A metamorfose para a terceira fase também pode ser vista com uma lente, atentando-se à cauda do camarão: larvas da primeira e segunda fase possuem somente o telso, alargado como um leque, enquanto os da terceira fase já mostram um exópodo. Larvas da quarta fase possuem também um endópodo na cauda. Na quinta, o formato do telso se modifica, tornando-se quadrado. A partir da sexta fase, as diferenças são mais sutis (nos pleópodos, por exemplo), sendo bem mais difíceis de serem vistos em animais vivos, sem microscópio.
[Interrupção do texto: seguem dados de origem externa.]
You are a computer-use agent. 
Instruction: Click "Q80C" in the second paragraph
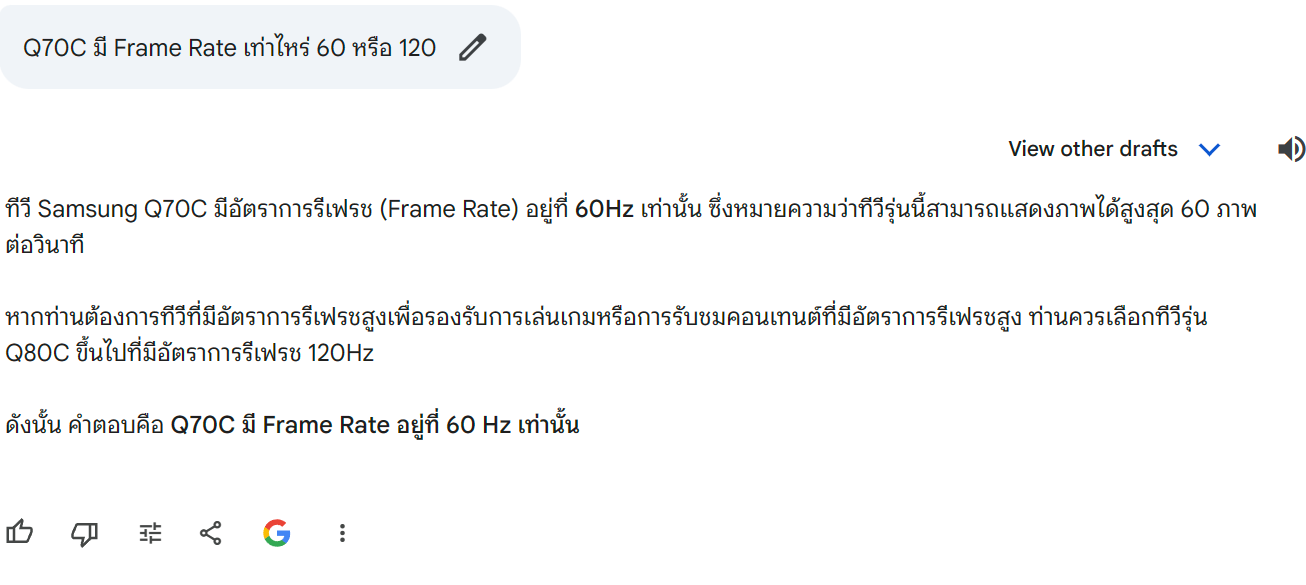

Larva de Macrobrachium acanthurus, zoea IV com 28 dias de vida. Note os olhos pedunculados, e o aspecto dos urópodes. Foto de Walther Ishikawa.


 

Camarões com reprodução primitiva

 

            Na reprodução primitiva, ovos pequenos e em grande número são gerados, e após um tempo relativamente pequeno, os ovos eclodem, liberando formas larvares planctônicas, que passam por várias etapas de metamorfose até se transformarem em pós-larvas.
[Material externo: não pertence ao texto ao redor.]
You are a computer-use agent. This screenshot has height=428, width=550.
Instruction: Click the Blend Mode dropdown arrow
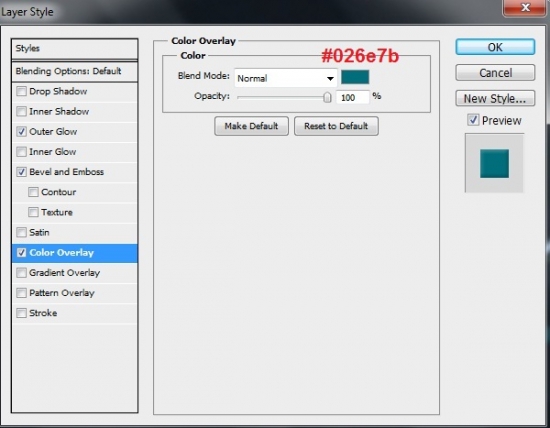coord(330,79)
            Como já mencionado, quase todos os camarões com reprodução primitiva são espécies costeiras, que na fase larvar são dependentes de água salobra ou salgada. Mas exceções existem, a mais importante é o Macrobrachium amazonicum, uma espécie cuja população continental tem todo seu ciclo de vida em água doce. Outros casos interessantes são o Palaemon pandaliformis, uma espécie costeira, e o Palaemon argentinus, costeira e continental, ambos têm reprodução primitiva, mas conseguem se reproduzir tanto em água doce quanto salobra. Um último exemplo é o Macrobrachium denticulatum, endêmico do Rio São Francisco (SE/AL), não é coletada desde 1995, possivelmente extinta.


Palaemon argentinus, larva nascida em aquário (zoea I). Foto de Romina Arakaki.


            A reprodução em cativeiro destas espécies é problemática, por dois motivos: Primeiro, o ajuste da salinidade nas primeiras fases larvares é difícil, os valores variam de espécie para espécie. E segundo, a alimentação das larvas. Na primeira fase larvar, os filhotes não se alimentam, consumindo nutrientes do seu saco vitelínico. Porém, na segunda fase larvar, à exceção dos Atyas, são estritamente carnívoros e predadores, se alimentando de zooplâncton.


Larva zoea IV de Macrobrachium olfersii com 40 dias de vida. Foto de Walther Ishikawa.


            A vasta maioria dos camarões das bacias costeiras tem este padrão reprodutivo: Quase todos os “pitus” (camarões grandes e agressivos), como o Macrobrachium carcinusacanthurusolfersii, o Camarão gigante da Malásia (espécie exótica, M. rosenbergii), os filtradores (Atya) e Potimirim. O Palaemon pandaliformis, o P. argentinus e parte dos Pseudopalaemon também pertencem a este grupo.


Larvas zoea I de Potimirim potimirim, foto de Fernando Barletta.